DATA PROVIDED →
-- Opening Marker --

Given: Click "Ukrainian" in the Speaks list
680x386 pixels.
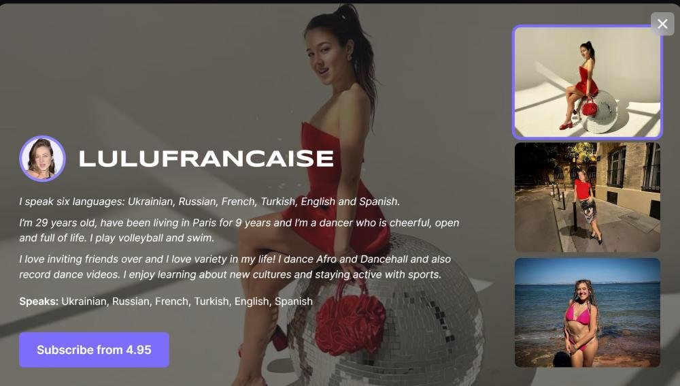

-- Closing Marker --
-- Opening Marker --

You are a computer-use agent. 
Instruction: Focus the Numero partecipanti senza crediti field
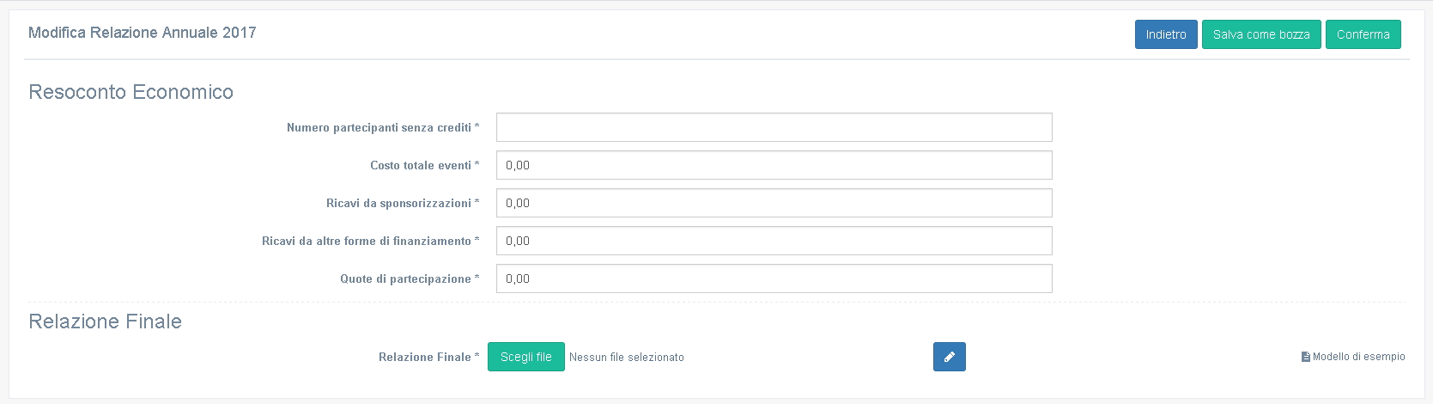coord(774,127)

-- Closing Marker --
-- Opening Marker --

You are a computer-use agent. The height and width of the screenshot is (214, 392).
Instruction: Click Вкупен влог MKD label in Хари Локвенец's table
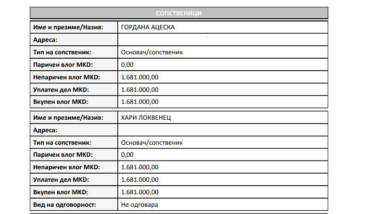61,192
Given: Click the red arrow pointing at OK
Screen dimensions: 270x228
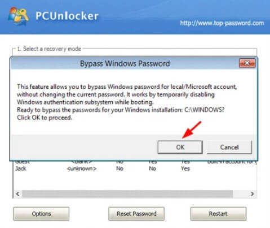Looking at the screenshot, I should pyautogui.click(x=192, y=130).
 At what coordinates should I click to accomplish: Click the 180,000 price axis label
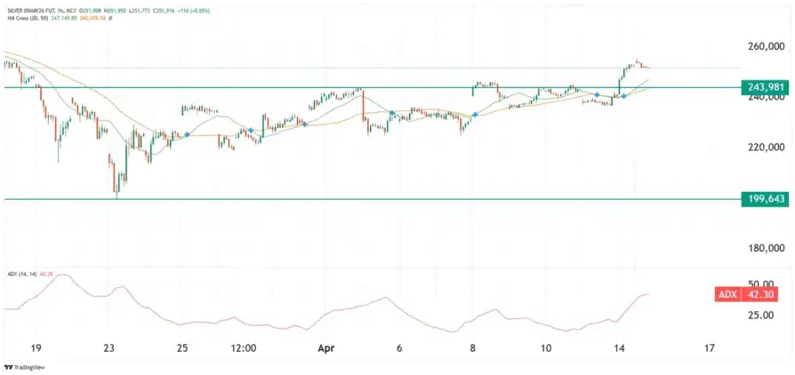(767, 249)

-- Closing Marker --

DIRECTIONS →
The answer must consist solely of the number of lines in the entries that contain the word "agent".

FINISHED EXERCISE →
2